Several mre11 alleles have been isolated that encode proteins that lack one or more of the nuclease activities identified with Mre11 in vitro (19, 40, 75). We chose two of these alleles, mre11-6, which encodes a protein missing DNA binding site A (75), and mre11-H125N, which changes an amino acid in one of four conserved phosphoesterase motifs (10, 40), to investigate the potential role of Mre11 nuclease activity in SSR. Mre11-6 was previously found to lack single-stranded DNA (ssDNA) endonuclease, 3′ → 5′ ssDNA exonuclease, and 3′ → 5′ double-stranded DNA exonuclease activities (75), while Mre11-H125N, which was not assayed for the latter two activities, did not display ssDNA endonuclease activity (40). Both the mre11-6 and mre11-H125N mutations block meiotic DSB processing and confer a mild methyl methanesulfonate sensitivity. In addition, the mre11-H125N mutation was found not to change mitotic DSB processing and rejoining, NHEJ, or telomere maintenance (40). The mre11-null mutant is blocked for both mitotic and meiotic DSB processing, exhibits profound sensitivity to methyl methanesulfonate, and is defective for NHEJ and telomere maintenance (20). Therefore, both mutants share some characteristics with the mre11-null mutant but not others, suggesting that Mre11 performs both nuclease-dependent and -independent functions.

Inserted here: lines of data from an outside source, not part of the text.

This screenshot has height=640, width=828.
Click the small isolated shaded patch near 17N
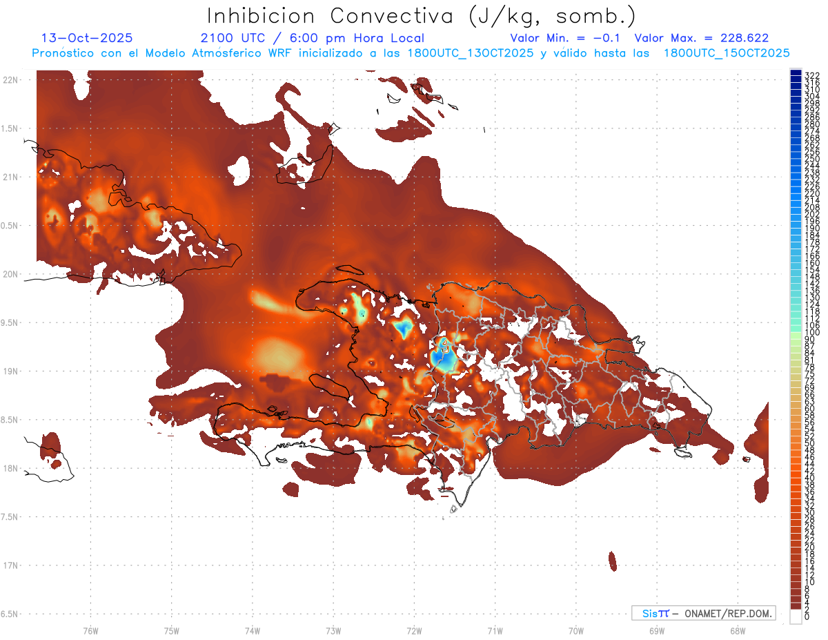pyautogui.click(x=612, y=561)
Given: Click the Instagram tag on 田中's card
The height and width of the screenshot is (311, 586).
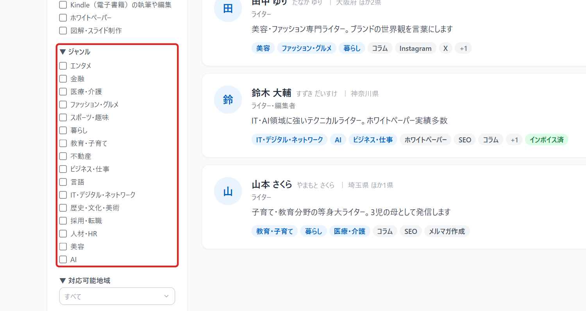Looking at the screenshot, I should click(x=416, y=48).
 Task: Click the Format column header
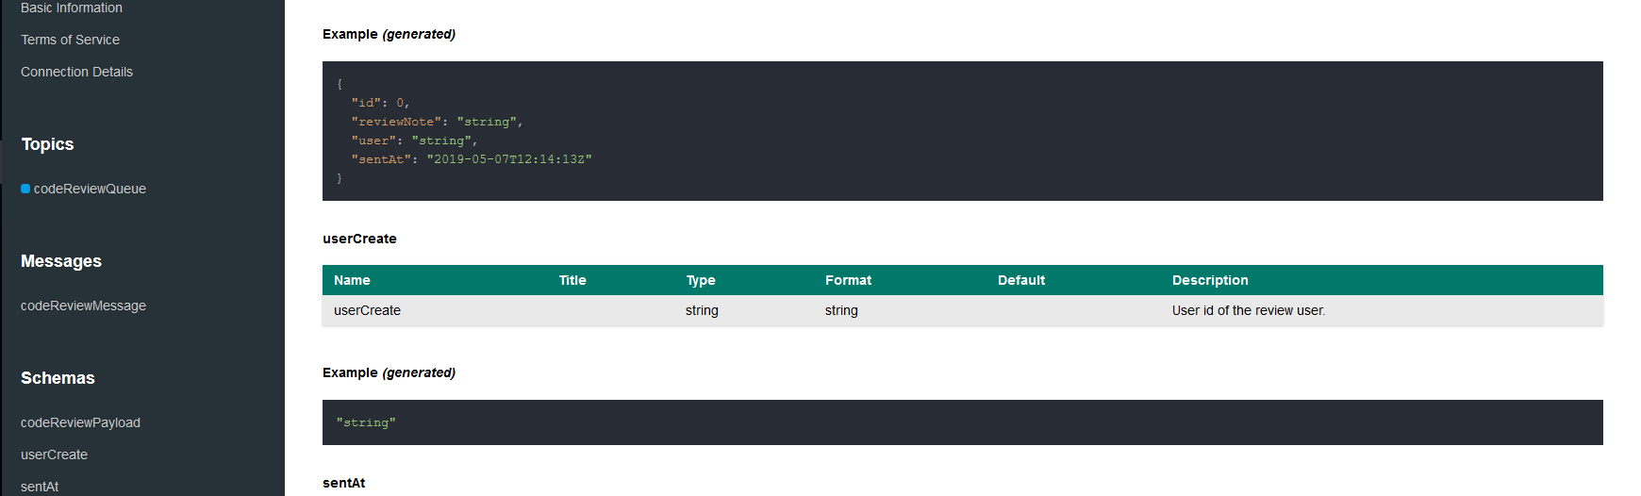[848, 280]
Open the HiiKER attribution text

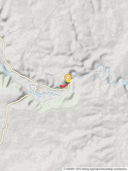81,169
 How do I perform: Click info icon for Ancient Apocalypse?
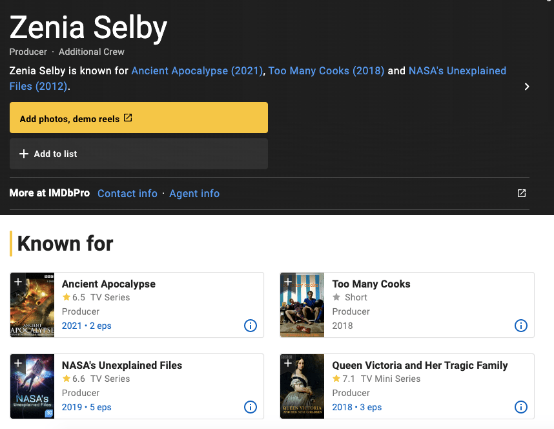pyautogui.click(x=251, y=326)
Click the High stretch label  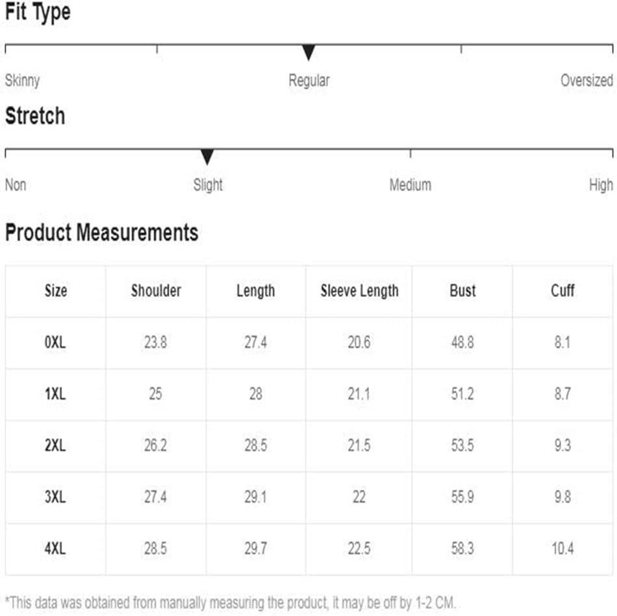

We found that mre11-null and mre11-6 mutant cells presented nearly identical, reduced H/K ratios for all four DNA fragments, but the mre11-H125N mutant displayed a significant variation (Fig. 4). The mre11-H125N ratios observed with the three largest DNA fragments were very close to those of the other mre11 mutants; however, the ratio obtained with the smallest fragment was more than 12-fold higher and was only 2-fold lower than the wild-type ratio. This indicates that the three mre11 alleles reduce recombination with the longer sequences equally but that mre11-H125N has much less of an effect on recombination with the shortest sequence. This demonstrates that MRE11 plays genetically distinct roles in recombination with the three longer sequences and the shortest sequence, which we operationally define as SSR.

FIG. 4.

FIG. 4.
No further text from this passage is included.